Secondo i meteorologi, l’attuale configurazione atmosferica dipende soprattutto dalla particolare disposizione delle correnti sull’area euro-atlantica. Il rafforzamento dell’anticiclone africano sarebbe quindi legato principalmente a dinamiche atmosferiche differenti. Questi fattori, pur potendo interagire con El Niño, non sono determinati direttamente dalla sua presenza. In sostanza, l’estate caratterizzata da temperature elevate avrebbe potuto verificarsi anche in assenza del fenomeno. El Niño, tuttavia, può contribuire ad accentuare il riscaldamento complessivo del pianeta. La sua presenza favorisce infatti un contesto climatico globale più caldo. Questo scenario può aumentare le condizioni favorevoli alla formazione di intense ondate di calore. Gli effetti del fenomeno dovranno quindi essere valutati su scala globale, distinguendoli dalle cause specifiche del caldo europeo.
Gli effetti sull'Italia
L’eventuale rafforzamento di El Niño potrebbe avere conseguenze anche sul clima italiano, nonostante il fenomeno abbia origine a grande distanza dall’Europa. I suoi effetti indiretti potrebbero infatti farsi sentire nel Mediterraneo, influenzando l’evoluzione delle temperature e delle piogge nei prossimi mesi. L’autunno potrebbe quindi presentare condizioni atmosferiche più variabili rispetto alla stagione estiva.

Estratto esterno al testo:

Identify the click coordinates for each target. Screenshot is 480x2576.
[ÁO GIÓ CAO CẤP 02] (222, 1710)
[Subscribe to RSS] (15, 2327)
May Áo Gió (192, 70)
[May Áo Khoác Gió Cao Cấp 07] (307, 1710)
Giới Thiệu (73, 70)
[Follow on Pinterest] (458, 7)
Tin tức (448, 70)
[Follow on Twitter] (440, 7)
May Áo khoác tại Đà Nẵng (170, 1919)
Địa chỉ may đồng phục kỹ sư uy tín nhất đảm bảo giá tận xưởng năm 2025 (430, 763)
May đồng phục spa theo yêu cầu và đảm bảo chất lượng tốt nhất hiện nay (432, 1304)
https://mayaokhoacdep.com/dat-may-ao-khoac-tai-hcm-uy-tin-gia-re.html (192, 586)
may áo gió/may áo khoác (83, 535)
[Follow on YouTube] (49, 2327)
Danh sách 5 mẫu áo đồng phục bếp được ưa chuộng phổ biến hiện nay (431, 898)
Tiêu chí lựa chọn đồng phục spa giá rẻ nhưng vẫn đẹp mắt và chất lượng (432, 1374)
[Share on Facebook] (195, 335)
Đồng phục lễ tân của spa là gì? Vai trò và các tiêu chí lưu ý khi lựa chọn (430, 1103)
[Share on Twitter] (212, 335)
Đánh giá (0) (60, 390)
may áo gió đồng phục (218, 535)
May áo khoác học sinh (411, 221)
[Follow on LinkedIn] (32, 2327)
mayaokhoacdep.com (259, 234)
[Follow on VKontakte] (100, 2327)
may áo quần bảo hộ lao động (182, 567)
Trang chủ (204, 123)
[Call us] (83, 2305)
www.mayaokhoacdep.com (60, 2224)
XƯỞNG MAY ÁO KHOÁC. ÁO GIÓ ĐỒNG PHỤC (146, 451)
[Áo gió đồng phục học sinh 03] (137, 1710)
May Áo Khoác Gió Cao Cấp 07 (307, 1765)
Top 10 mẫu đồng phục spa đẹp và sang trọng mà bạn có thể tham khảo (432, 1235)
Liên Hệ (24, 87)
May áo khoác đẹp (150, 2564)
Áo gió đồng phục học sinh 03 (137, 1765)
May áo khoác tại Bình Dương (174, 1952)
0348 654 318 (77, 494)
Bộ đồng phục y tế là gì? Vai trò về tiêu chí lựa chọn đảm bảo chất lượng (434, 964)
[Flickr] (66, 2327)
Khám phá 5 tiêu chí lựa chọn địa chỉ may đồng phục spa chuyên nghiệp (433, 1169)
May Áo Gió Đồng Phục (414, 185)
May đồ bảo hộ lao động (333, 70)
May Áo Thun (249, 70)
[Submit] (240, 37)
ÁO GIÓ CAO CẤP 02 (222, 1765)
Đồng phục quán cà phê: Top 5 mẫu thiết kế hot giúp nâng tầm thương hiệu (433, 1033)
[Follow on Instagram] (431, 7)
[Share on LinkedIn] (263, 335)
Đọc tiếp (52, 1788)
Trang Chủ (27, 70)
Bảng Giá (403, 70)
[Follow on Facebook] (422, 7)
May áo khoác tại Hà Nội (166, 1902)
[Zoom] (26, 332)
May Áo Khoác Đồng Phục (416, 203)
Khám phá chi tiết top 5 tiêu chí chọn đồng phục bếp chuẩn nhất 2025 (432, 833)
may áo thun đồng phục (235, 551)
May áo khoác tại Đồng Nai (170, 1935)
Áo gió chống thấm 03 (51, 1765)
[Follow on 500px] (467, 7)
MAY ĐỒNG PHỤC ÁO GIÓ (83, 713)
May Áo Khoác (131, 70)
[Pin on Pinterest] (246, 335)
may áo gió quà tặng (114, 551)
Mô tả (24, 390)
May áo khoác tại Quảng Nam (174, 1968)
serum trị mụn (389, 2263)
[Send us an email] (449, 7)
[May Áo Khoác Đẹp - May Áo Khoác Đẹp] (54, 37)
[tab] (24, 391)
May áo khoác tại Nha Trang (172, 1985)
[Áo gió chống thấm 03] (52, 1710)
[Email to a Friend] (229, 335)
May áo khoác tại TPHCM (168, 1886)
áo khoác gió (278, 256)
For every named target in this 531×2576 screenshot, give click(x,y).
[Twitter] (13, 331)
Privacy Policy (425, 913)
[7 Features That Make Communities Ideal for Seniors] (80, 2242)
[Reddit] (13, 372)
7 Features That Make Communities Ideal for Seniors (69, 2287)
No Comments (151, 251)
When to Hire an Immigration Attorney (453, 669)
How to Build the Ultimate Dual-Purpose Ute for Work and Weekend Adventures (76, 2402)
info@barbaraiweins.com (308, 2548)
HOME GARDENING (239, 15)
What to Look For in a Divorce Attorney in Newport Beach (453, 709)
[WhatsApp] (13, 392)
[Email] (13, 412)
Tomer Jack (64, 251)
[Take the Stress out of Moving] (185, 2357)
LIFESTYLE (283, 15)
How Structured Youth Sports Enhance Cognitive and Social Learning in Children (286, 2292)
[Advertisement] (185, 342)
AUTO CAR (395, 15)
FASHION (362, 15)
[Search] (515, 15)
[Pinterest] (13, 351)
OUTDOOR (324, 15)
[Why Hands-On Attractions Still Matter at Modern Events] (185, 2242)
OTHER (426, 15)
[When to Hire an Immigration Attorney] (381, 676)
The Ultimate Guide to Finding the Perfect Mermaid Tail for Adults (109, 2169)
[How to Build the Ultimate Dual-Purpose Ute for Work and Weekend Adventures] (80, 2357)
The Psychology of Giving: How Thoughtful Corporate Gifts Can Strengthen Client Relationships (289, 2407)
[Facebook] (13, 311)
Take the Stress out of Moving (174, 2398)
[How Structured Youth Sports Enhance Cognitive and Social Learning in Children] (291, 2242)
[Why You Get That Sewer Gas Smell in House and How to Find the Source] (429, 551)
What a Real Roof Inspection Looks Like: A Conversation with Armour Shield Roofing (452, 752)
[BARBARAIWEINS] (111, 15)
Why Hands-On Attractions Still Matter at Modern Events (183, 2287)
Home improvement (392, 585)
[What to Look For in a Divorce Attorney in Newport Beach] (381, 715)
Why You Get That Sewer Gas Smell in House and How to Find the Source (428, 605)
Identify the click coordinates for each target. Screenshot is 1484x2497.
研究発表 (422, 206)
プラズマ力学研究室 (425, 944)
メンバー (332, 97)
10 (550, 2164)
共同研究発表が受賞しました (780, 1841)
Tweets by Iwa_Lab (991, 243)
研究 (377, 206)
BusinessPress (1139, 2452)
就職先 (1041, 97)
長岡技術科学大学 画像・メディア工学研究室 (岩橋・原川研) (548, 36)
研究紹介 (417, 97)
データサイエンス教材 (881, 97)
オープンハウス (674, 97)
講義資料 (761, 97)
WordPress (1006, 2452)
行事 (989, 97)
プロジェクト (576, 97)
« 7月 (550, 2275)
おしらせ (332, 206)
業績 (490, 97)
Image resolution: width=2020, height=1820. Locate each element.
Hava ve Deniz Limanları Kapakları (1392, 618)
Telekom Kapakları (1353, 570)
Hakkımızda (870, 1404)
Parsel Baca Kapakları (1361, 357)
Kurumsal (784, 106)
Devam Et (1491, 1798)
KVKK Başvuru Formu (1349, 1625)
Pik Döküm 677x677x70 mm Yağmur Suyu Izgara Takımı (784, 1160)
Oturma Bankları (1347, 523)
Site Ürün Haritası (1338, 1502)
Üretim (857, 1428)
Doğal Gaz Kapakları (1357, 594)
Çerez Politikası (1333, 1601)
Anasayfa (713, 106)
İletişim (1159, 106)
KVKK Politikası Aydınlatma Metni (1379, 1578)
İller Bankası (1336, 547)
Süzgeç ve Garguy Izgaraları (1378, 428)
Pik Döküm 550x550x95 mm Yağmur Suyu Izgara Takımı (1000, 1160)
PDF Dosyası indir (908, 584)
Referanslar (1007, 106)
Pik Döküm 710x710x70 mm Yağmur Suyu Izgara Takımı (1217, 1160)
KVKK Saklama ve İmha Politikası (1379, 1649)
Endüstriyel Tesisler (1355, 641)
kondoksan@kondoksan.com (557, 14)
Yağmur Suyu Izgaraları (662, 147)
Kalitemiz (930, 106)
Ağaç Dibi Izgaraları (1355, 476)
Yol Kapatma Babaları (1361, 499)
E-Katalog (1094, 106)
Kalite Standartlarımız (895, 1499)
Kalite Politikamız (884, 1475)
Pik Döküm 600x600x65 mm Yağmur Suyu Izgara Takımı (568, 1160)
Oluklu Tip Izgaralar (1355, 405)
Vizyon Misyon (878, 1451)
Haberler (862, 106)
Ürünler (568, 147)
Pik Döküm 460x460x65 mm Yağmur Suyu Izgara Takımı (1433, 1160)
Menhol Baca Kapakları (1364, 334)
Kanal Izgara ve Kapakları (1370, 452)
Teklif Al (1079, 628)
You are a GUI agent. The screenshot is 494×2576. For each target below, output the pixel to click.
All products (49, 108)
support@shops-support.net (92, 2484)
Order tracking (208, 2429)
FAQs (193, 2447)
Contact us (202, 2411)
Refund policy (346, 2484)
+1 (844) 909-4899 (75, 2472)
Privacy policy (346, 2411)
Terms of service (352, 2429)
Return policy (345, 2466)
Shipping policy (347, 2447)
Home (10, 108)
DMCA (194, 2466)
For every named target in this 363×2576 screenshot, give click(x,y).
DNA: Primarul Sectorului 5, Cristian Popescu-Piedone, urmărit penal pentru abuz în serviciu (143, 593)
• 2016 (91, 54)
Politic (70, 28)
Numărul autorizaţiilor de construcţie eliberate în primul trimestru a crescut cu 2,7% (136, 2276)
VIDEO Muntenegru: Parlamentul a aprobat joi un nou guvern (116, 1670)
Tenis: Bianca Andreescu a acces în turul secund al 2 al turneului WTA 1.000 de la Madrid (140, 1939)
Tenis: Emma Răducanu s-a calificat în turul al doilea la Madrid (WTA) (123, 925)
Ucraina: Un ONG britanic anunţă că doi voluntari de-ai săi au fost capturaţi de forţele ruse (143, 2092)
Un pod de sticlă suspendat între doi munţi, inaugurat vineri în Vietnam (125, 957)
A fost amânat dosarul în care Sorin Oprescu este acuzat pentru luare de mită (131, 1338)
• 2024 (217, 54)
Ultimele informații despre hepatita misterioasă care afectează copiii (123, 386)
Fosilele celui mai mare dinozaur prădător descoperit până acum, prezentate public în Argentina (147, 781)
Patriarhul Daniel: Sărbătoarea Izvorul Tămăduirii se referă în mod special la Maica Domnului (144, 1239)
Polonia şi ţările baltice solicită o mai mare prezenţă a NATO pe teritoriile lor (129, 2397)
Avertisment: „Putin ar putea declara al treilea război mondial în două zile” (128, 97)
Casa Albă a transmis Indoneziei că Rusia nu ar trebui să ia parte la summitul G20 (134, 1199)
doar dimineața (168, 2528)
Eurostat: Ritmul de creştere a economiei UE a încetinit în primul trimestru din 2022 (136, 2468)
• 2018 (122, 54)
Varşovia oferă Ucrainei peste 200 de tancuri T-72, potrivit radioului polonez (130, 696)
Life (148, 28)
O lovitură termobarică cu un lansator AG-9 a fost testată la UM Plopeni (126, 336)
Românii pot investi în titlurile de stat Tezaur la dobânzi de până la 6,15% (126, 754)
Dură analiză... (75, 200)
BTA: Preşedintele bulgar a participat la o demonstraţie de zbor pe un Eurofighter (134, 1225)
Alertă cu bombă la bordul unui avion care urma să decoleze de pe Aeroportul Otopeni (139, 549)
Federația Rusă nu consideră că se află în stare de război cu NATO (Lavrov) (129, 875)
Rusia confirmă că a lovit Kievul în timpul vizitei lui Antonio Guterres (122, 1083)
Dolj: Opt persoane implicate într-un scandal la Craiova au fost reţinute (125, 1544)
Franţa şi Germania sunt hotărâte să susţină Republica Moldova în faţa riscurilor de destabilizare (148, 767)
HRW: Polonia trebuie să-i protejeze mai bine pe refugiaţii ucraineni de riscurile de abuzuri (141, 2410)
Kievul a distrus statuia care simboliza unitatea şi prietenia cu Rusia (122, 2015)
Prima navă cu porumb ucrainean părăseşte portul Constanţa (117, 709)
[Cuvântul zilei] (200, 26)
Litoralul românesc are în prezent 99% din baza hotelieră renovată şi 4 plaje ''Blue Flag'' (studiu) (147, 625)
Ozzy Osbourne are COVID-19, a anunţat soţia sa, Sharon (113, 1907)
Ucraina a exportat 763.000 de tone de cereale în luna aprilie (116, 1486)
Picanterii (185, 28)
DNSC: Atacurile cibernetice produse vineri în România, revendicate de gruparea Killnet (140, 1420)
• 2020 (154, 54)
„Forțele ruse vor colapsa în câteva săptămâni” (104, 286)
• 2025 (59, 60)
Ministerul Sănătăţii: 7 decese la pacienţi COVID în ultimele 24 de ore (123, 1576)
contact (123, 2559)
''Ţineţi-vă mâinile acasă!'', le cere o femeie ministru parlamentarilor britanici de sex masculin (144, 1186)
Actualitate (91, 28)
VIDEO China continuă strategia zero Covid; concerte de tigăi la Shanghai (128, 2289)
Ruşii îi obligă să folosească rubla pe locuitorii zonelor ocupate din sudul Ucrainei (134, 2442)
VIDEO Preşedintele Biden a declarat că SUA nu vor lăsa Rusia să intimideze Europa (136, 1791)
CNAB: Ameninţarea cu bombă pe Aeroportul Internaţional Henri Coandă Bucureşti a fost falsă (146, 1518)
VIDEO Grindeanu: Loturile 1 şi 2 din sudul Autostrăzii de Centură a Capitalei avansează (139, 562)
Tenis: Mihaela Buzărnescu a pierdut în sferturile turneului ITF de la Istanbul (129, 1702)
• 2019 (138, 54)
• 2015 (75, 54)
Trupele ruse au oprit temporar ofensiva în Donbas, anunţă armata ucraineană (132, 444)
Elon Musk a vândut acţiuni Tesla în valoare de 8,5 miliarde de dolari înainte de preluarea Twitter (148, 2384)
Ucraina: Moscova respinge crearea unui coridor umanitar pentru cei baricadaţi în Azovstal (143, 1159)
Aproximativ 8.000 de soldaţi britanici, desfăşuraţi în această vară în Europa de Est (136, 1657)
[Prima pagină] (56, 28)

Dopo mesi caratterizzati da caldo intenso e da acque marine molto calde, l’arrivo di correnti più fredde potrebbe creare forti differenze di temperatura. Il contrasto tra masse d’aria calda e fredda può favorire lo sviluppo di fenomeni meteorologici particolarmente intensi. In alcune situazioni potrebbero verificarsi temporali violenti e precipitazioni abbondanti in breve tempo. Non sono inoltre da escludere episodi di nubifragi, temporali persistenti e improvvisi allagamenti.